GIVEN RECORDS ::
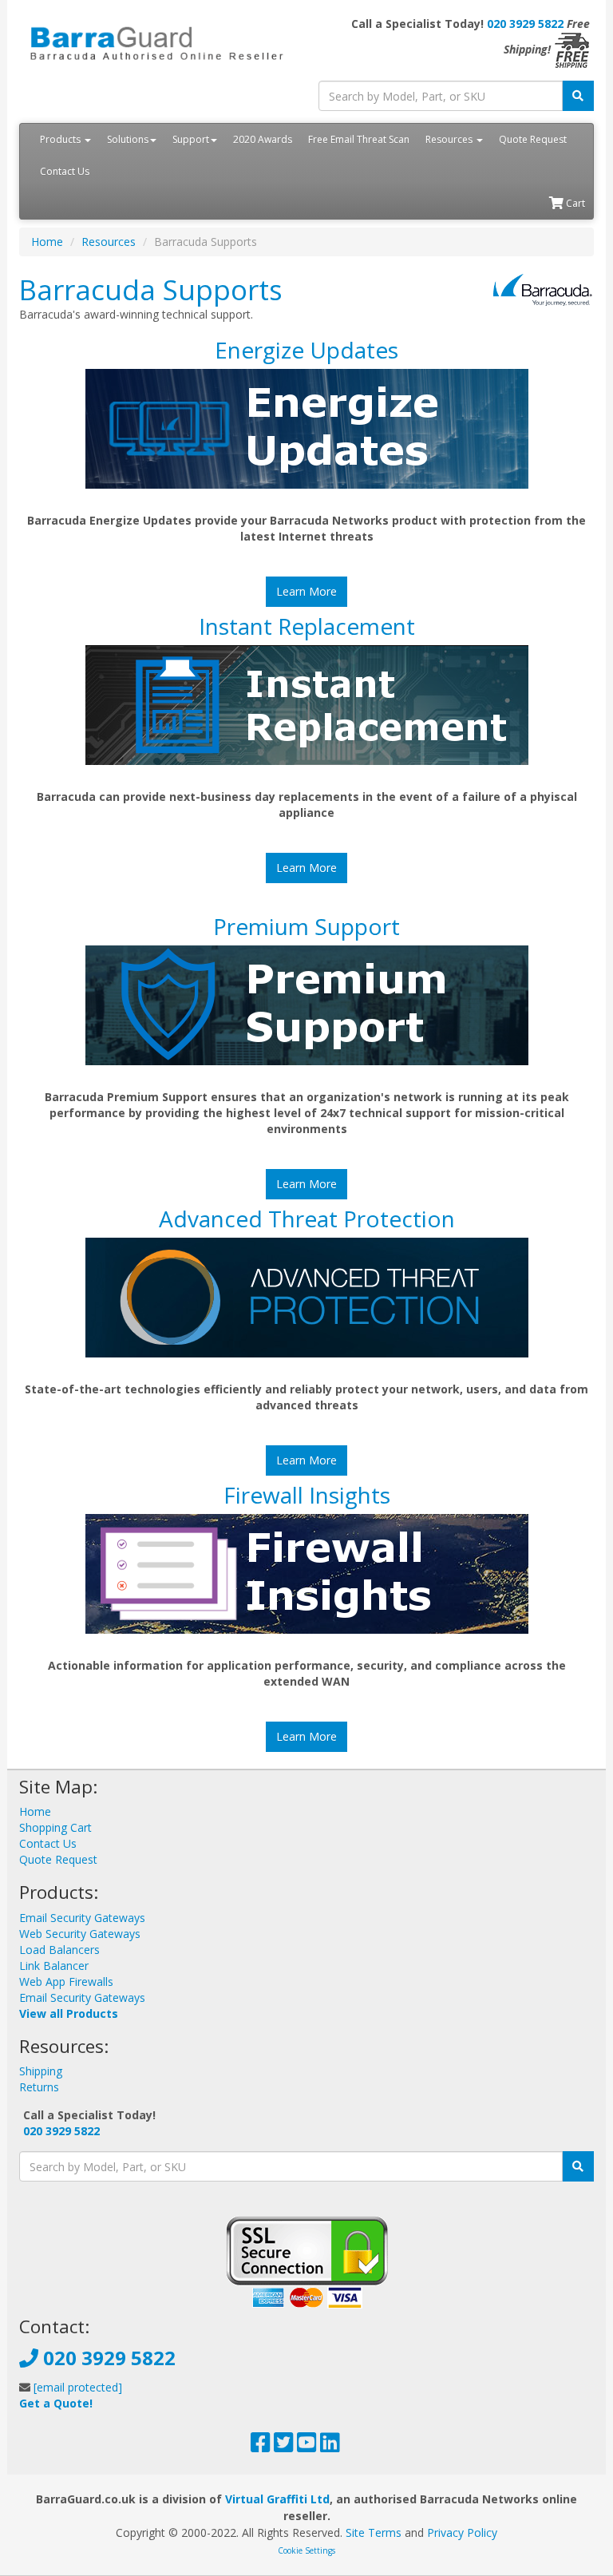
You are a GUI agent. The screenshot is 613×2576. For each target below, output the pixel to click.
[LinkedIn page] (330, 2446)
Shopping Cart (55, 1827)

==

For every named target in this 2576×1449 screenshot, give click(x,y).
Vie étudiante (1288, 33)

* * *

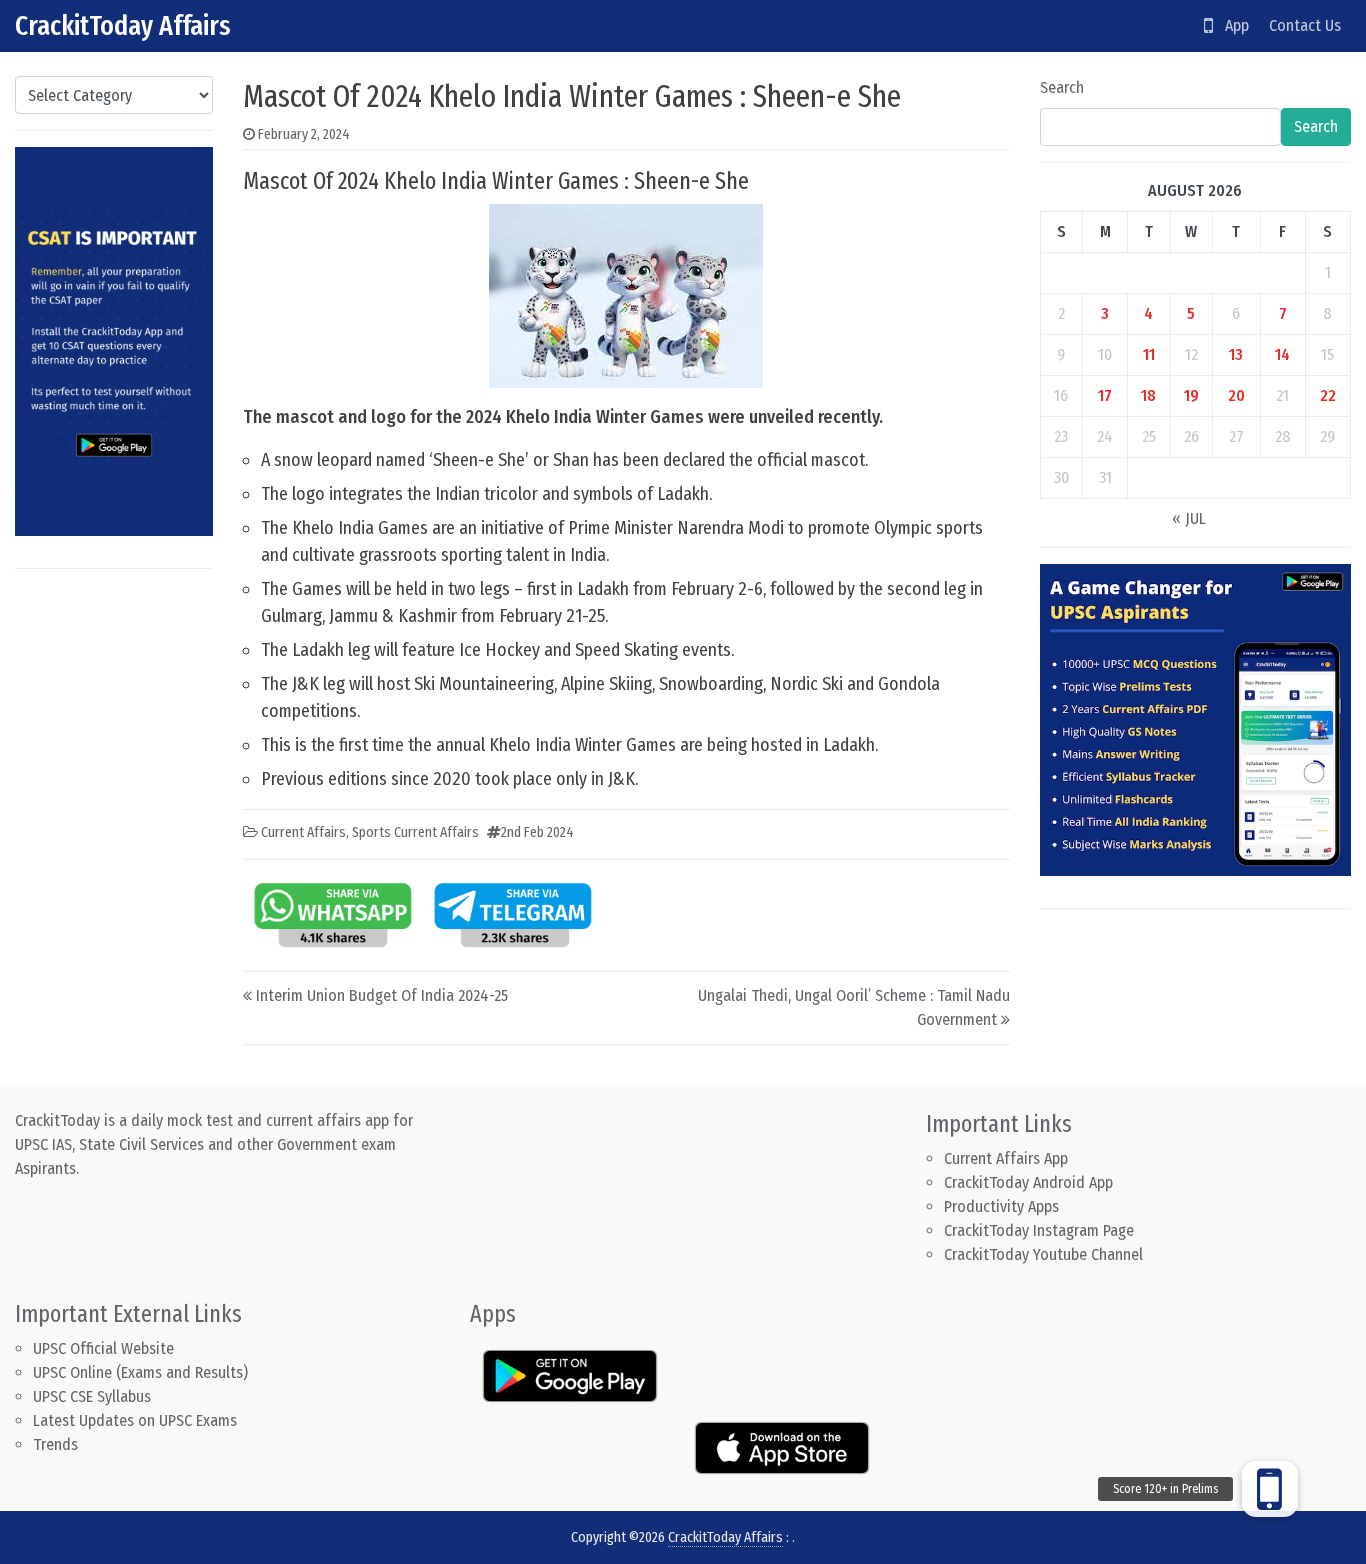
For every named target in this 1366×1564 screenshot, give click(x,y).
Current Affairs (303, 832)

WHAT IS NEEDED ::
Your task for the entries above: copy exactly the span starting with the line with "For every named target in this 2576×1449" and going on through the line with "Vie étudiante (1288, 33)", both lines included, and nothing else.

ANSWER AREA ::
For every named target in this 2576×1449 screenshot, give click(x,y).
Vie étudiante (1288, 33)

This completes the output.